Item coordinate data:
---
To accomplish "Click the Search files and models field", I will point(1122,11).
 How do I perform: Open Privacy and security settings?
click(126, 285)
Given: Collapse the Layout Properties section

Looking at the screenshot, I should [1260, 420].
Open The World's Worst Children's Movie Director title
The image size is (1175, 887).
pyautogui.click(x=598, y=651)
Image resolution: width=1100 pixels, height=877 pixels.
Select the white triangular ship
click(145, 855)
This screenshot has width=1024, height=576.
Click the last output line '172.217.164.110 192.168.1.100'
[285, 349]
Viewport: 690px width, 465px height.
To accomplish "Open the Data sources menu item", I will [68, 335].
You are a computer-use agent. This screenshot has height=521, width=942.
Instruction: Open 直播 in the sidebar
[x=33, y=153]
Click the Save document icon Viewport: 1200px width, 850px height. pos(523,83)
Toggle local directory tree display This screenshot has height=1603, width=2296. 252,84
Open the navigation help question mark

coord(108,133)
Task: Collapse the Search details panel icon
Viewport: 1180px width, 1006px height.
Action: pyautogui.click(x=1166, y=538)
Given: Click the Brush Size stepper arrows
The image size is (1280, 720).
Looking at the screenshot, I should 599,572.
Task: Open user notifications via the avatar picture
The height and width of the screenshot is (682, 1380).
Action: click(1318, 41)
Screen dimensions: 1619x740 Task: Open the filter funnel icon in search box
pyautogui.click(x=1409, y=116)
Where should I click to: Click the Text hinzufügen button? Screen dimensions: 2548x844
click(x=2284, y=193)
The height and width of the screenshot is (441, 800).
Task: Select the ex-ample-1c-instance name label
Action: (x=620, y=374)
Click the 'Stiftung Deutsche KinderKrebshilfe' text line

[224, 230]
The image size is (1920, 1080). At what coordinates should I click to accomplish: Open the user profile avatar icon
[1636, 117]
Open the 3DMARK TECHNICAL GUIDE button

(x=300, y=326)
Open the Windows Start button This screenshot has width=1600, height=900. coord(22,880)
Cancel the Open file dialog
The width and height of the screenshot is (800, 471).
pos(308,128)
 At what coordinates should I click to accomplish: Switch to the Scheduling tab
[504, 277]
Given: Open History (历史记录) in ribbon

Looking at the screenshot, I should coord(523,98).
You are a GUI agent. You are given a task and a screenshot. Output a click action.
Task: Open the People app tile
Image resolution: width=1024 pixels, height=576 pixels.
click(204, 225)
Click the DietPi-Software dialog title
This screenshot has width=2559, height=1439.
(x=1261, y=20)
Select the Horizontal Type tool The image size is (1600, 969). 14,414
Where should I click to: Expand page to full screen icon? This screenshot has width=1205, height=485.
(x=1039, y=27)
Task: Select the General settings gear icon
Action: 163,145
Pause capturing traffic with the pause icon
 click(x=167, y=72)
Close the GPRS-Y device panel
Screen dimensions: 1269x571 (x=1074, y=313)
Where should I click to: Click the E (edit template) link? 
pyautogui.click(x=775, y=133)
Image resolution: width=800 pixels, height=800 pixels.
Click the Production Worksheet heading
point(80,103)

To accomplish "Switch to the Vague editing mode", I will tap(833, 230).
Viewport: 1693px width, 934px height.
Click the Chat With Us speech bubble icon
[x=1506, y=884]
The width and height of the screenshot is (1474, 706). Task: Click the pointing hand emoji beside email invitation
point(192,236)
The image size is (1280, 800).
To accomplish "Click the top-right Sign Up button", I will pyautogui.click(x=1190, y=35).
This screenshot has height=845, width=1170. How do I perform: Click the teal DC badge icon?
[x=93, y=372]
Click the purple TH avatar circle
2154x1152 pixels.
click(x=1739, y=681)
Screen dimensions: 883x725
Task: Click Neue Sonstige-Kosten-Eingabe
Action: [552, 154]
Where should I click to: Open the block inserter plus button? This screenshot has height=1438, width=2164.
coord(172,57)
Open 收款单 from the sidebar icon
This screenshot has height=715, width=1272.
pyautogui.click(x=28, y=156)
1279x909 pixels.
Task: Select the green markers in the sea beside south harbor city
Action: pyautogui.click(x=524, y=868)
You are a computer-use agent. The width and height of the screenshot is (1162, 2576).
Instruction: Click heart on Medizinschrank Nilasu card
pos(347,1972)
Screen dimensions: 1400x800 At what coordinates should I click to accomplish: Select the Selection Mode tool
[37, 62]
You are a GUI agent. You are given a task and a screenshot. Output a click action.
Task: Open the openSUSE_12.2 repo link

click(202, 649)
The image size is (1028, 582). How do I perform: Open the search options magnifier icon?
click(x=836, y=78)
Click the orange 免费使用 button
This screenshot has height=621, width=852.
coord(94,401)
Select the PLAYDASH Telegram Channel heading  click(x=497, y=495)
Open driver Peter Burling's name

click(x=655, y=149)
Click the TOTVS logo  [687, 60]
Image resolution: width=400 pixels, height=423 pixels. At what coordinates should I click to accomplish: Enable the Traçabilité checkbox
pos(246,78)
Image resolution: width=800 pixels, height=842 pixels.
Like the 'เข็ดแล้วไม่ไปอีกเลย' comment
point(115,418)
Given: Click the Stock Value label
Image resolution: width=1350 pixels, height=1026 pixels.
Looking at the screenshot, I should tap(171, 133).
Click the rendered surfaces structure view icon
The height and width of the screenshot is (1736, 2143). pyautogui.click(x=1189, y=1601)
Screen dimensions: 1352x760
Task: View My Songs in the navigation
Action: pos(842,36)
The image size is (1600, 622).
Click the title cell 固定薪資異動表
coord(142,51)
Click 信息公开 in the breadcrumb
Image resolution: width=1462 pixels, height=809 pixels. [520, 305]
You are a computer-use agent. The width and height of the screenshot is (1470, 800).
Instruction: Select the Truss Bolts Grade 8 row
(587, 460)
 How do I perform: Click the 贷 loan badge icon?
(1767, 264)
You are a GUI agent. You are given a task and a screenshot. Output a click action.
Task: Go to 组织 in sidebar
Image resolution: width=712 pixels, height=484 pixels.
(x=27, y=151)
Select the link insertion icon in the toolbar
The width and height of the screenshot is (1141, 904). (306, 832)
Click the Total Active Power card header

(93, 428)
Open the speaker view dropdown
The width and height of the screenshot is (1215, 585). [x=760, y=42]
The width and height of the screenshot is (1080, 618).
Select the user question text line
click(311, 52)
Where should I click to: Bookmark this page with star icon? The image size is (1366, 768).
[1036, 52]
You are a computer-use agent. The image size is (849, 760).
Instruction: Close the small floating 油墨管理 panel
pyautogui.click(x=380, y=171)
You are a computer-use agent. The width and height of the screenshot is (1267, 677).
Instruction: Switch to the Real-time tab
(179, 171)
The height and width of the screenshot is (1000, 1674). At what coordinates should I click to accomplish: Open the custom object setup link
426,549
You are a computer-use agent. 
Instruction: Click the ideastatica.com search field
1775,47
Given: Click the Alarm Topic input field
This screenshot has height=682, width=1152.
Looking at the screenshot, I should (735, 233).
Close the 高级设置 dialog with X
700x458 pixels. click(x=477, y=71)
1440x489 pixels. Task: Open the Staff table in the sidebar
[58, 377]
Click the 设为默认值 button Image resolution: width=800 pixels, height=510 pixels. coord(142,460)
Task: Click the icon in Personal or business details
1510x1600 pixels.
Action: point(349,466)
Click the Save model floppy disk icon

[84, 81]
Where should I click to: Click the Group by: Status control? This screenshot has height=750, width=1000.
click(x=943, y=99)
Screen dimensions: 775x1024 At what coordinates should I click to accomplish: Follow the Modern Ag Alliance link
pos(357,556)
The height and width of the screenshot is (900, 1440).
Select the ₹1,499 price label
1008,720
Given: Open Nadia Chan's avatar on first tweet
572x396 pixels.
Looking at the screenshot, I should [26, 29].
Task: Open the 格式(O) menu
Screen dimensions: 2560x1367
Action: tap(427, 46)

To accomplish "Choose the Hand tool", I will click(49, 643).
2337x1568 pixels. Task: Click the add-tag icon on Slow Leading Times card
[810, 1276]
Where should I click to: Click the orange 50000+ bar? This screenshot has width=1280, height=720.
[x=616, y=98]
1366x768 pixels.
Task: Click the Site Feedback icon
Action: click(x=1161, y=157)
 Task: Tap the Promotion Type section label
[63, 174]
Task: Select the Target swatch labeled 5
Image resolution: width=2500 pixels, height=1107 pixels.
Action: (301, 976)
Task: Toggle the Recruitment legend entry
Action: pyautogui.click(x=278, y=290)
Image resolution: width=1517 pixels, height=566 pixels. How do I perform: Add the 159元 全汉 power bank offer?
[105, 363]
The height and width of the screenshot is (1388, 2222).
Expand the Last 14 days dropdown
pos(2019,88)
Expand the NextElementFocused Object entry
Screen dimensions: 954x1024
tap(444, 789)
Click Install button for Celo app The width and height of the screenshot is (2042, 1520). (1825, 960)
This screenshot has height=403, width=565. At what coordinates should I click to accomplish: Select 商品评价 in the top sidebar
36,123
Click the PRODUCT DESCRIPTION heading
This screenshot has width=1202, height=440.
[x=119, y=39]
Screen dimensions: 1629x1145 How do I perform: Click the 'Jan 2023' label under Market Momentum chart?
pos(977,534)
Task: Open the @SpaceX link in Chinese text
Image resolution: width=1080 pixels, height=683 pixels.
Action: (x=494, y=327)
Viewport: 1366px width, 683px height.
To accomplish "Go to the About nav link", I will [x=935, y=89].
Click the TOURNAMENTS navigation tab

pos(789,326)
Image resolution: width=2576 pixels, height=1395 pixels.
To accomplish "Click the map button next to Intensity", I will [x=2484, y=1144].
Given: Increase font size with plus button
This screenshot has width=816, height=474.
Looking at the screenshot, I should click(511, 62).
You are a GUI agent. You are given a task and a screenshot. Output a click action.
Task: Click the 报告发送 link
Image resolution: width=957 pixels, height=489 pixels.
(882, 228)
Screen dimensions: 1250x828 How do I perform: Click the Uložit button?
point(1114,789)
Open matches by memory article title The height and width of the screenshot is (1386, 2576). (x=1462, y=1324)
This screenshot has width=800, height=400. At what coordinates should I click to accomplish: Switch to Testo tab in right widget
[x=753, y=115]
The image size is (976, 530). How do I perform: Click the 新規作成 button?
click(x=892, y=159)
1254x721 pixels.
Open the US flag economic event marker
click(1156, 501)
---
Copy out the lines from the one containing "The height and width of the screenshot is (900, 1440)." to the one containing "tap(444, 789)", both included, without changing anything.

▸ Solution to this task
The height and width of the screenshot is (900, 1440).
Select the ₹1,499 price label
1008,720
Given: Open Nadia Chan's avatar on first tweet
572x396 pixels.
Looking at the screenshot, I should [26, 29].
Task: Open the 格式(O) menu
Screen dimensions: 2560x1367
Action: tap(427, 46)

To accomplish "Choose the Hand tool", I will click(49, 643).
2337x1568 pixels. Task: Click the add-tag icon on Slow Leading Times card
[810, 1276]
Where should I click to: Click the orange 50000+ bar? This screenshot has width=1280, height=720.
[x=616, y=98]
1366x768 pixels.
Task: Click the Site Feedback icon
Action: click(x=1161, y=157)
 Task: Tap the Promotion Type section label
[63, 174]
Task: Select the Target swatch labeled 5
Image resolution: width=2500 pixels, height=1107 pixels.
Action: (301, 976)
Task: Toggle the Recruitment legend entry
Action: pyautogui.click(x=278, y=290)
Image resolution: width=1517 pixels, height=566 pixels. How do I perform: Add the 159元 全汉 power bank offer?
[105, 363]
The height and width of the screenshot is (1388, 2222).
Expand the Last 14 days dropdown
pos(2019,88)
Expand the NextElementFocused Object entry
Screen dimensions: 954x1024
tap(444, 789)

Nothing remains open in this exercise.